W późnym godzinach popołudniowych zajrzę jeszcze na chwilę na Rua da Madalena, usiądę na chwilę ponownie na Cais das Colunas, przekąszę coś w Ginja de Alfama, by ostatni wieczór spędzić ponownie w A Mesa. Cóż ta ostatnia noc to wydarzenie, przeżycie absolutnie końcowe zakrawające o pogranicze mistyki. Gdy pomiędzy utworami wchodzę cichym krokiem i opieram się o bar, kelner nawet nie pyta co chciałbym zamówić, tylko nalewa dwa duże kieliszki czerwonego wina, stawia je z uśmiechem na barku.

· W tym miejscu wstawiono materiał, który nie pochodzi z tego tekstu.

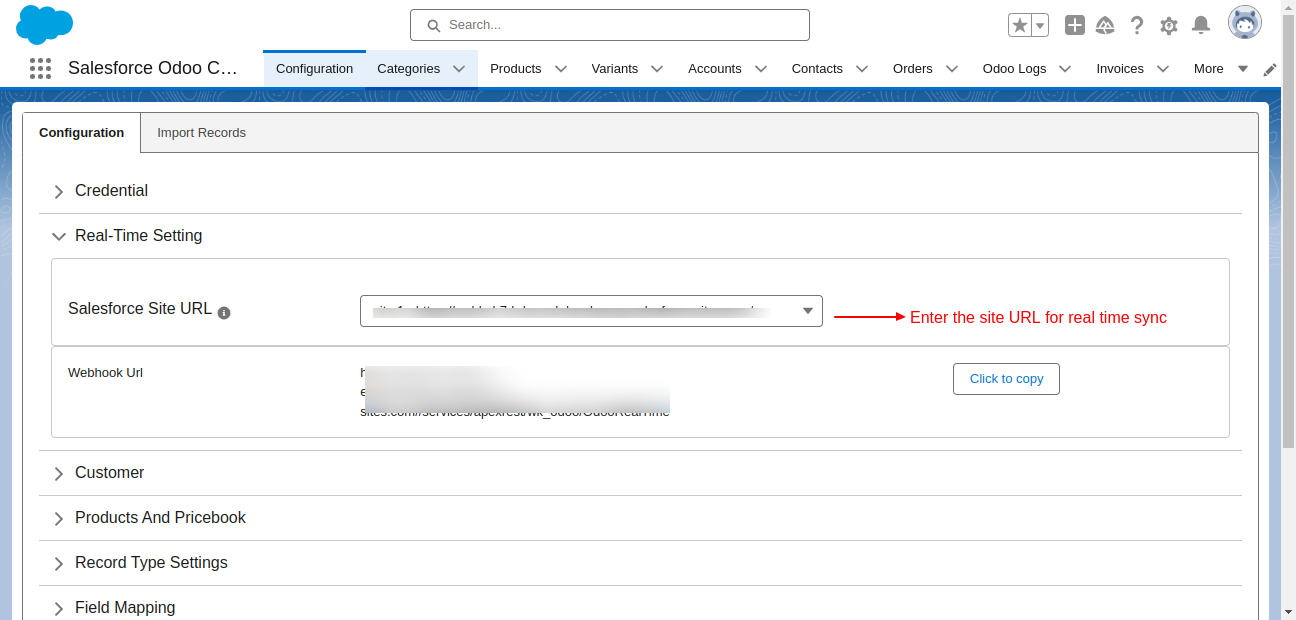
Task: Click the edit pencil next to the navigation bar
Action: 1268,69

Jak miło, że po trzech razach między klientem a obsługą nawiązuje się już jakaś więź, że kelner pamięta swojego gościa i wie bez słów co mu podać. Myślenie dalece życzeniowe na naszym rodzimym podwórku. Kilka utworów później siadam przy stoliku dość blisko wykonujących kolejne utwory fadistas. Dwie kobiety ubrane klasycznie na czarno z przewieszonym na szyi szalem tego samego koloru i Pedro Pinhal akompaniujący gitarze portugalskiej. To on mnie zachwycił jak nikt inny podczas tych trzech ostatnich nocy fado w A Mesa. Dawno nie widziałem nikogo, kto z taką lekkością i radością grałby na gitarze przede wszystkim w akustycznych partiach pozbawionych śpiewu. I kto tu mówi, że fado musi być smutne, nostalgiczne, przepełnione nutą saudade. Dziś może ono nieść radość, można się nim bawić, cieszyć. Absolutnie fenomenalne, magiczne doświadczenie. Niezapomniana i niebywała noc kończąca się chwilę po drugiej w nocy.
…
Choć zawsze trudno jest żegnać się z Portugalią, a Lizboną szczególnie, tym razem to pożegnanie nie jest aż tak ciężkie, gdyż z pewnością za chwilę tu wrócę. Pamiętacie jak wczoraj mówiłem o relacji klient – właściciel w A Mesa? Dziś po raz ostatni udajemy się do Marquêsa, który na finał serwuje nam grillowane kalmary i ośmiornicę. Kalmary podawane są jednak w formie szaszłyka. Z taką formą jeszcze się nie spotkałem, gdyż do tej pory zawsze widziałem je obtoczone panierką. Abstrahując od zjawiskowego jedzenia, właściciel widząc, że mamy ze sobą spakowane torby podchodzi się pożegnać. Pyta skąd jesteśmy i zaprasza nas ponownie do siebie jak tylko będziemy w Lizbonie. A my? Cóż, z pewnością wrócimy tu w stosownym momencie.